The report also found that female graduates that were able to find work were likely to start on a lower wage than their male counterparts.
“The 2014 median annual starting salary for Australian resident new bachelor degree graduates aged less than 25 and in their first full-time employment in Australia (was) $52,500, essentially unchanged from $52,450 in 2013 and $52,000 in 2012,” the report said.
“This was 74.0 per cent of the annual rate of male average weekly earnings (MAWE, $70,959) at the time of the AGS.
“In dollar terms, the 2014 median starting salary for all graduates rose by just $50 (or 0.1 per cent) from $52,450 while the MAWE figure rose from $70,548 to $70,959 (or by 0.6 per cent) over the same period.
“In 2014, new male graduates earned a median salary of $55,000, while new female graduates started work on a median salary of $52,000.”
The report said that an analysis of surveys undertaken over previous years suggested that “much of the earnings gap between new male and female graduates was determined largely by field of education choices often made prior to university enrolment”.

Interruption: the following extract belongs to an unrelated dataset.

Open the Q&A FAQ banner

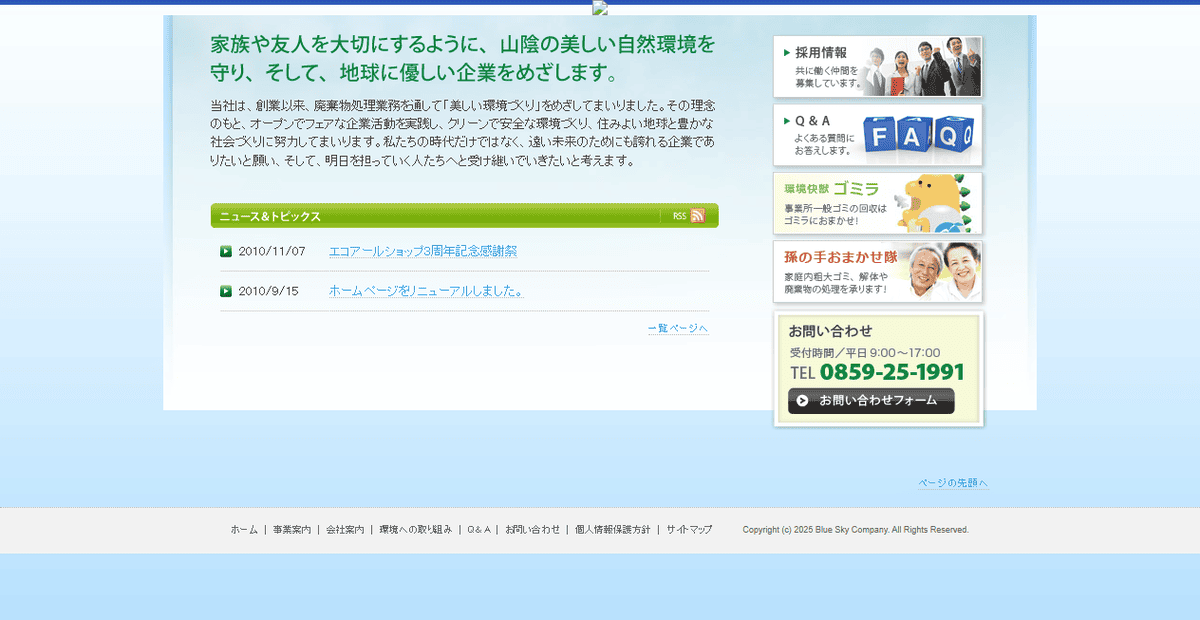click(x=877, y=135)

“The analysis suggested that when the field of education, personal, enrolment and occupational characteristics of male and female graduates were taken into account, overall males’ starting salaries were 4.4 per cent higher than those for females,” the report said.
“It highlighted the overall wage gap favouring males as being due, in part, to an over-representation of males in fields of education that typically had higher starting salaries,
such as Engineering. Alternatively, females outnumbered males when it came to Humanities, which was ranked at the lower end of the salary distribution.”